Blue Tigers in the Mangroves

looking across mangroves to a bay
Mangroves at Cape Hillsborough National Park – looking south, with the boardwalk out of sight to the left

Back to Cape Hillsborough … the National Park is a peninsula and there’s a big area of mangroves on the broad, low-lying neck between the resort and the mainland. The “Diversity Boardwalk” loops through them and returns via higher ground to illustrate how land-forms shape plant communities.

boardwalk through mangrove forest
The beginning of the Diversity Boardwalk

All mangroves are salt-tolerant and don’t mind sand or wet feet but even within the family there is a variety of preferred habitats, and a small difference in height above sea level (even a metre or two) allows bigger mangrove species to thrive, so the boardwalk does earn its name. (Mangrove eco-systems are a huge topic in themselves – you could start with wikipedia if you want to explore them.)

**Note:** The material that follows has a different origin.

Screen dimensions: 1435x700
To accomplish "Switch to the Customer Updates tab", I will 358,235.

But what about the Blue Tigers? Surely they should be even more famous than the Swamp Tigers of the Sundarbans? Sorry – they are butterflies.

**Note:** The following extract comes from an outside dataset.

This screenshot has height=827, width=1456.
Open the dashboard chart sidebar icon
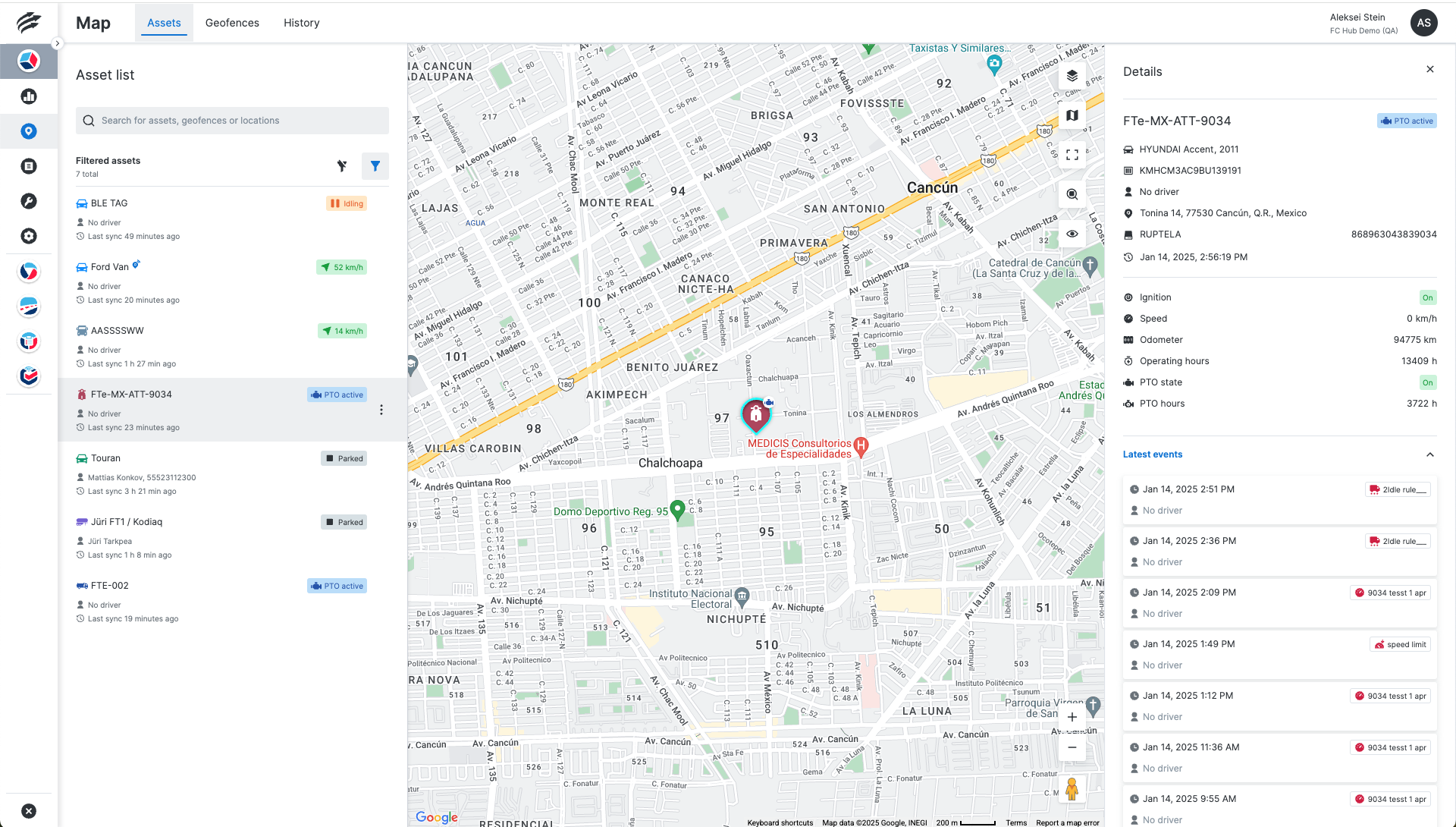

Blue Tigers, Tirumala hamata, are Milkweed butterflies (Danaidae) like the Crows and they have the same habit of getting through the dry (winter) season by congregating in large groups in moist, shady places and doing as little as possible. I have seen groups of Crows on Townsville’s Town Common but was not at all prepared for the enormous flock of Tigers (flock?? cloud? school? flight? flutter? swarm? rabble? kaleidoscope??) I saw near the boardwalk car park.

blue butterflies on red flowers
Blue Tigers feeding on bottlebrush

I amused myself by seeing how many of them I could get into one photo, both in the shade and feeding in full sun on the flowering bottlebrush trees.

blue butterflies on trees
Blue Tigers resting in the shade

The beginning of October, when I saw them, was probably near the end of their resting season. There’s no sense in wasting energy making babies if they are going to starve as soon as they hatch, but as soon as the caterpillars’ food plants start growing again, normal life (i.e. breeding) resumes.

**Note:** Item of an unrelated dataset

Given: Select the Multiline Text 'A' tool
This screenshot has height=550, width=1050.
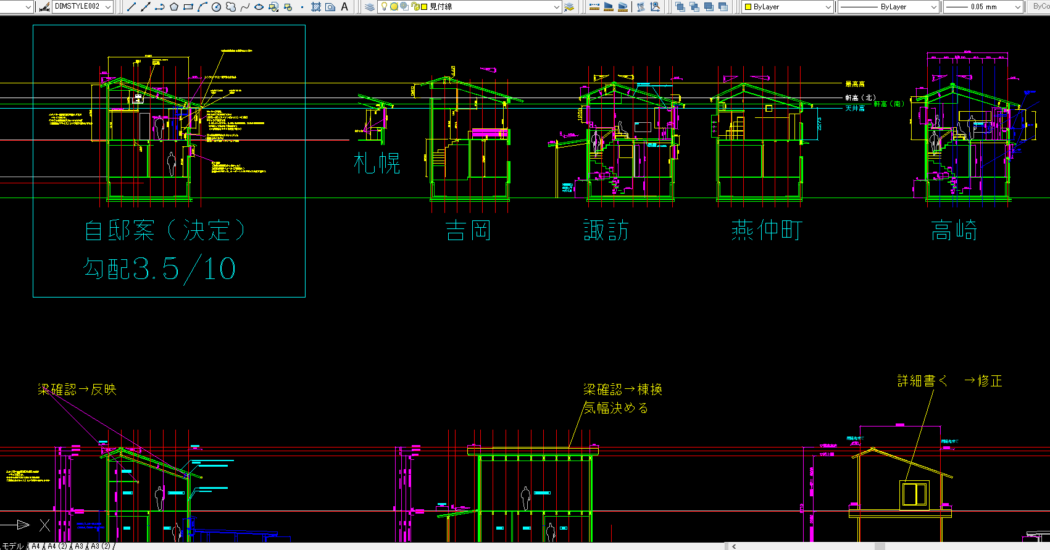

The Tigers weren’t the only butterflies enjoying the bottlebrush near the boardwalk that day; I also saw Wanderers, aka Monarchs (Danaus plexippus) and a Ulysses (Papilio ulysses) there. In the shade of the mangrove trail proper I saw Australian Rustics, Bush-browns and some unidentified Skippers. And I saw another, smaller, aggregation of Tigers on the Beachcomber Cove track, a little way up the hill from its resort end.

A friend in Townsville had this to say about Blue Tigers closer to home:

Blue Tigers … used to overwinter in quite large numbers along the track from Horseshoe Bay to Balding Bay [on Magnetic Island], quite possibly still do though they weren’t there when I walked the track on Saturday [early October], I think too late in the season for them.
Interesting that you saw them in Cape Hillsborough though – a bit cooler there perhaps?
… They are a favourite of mine. I’ve seen them overwintering in lowland vine forest in the Mission Beach/Kennedy Bay and Airlie Beach areas too, as well as the banks of Alligator Creek downstream from the swimming and picnic area – often they are with Crows, but the ones I remember seeing on Magnetic were exclusively, or almost exclusively, tigers.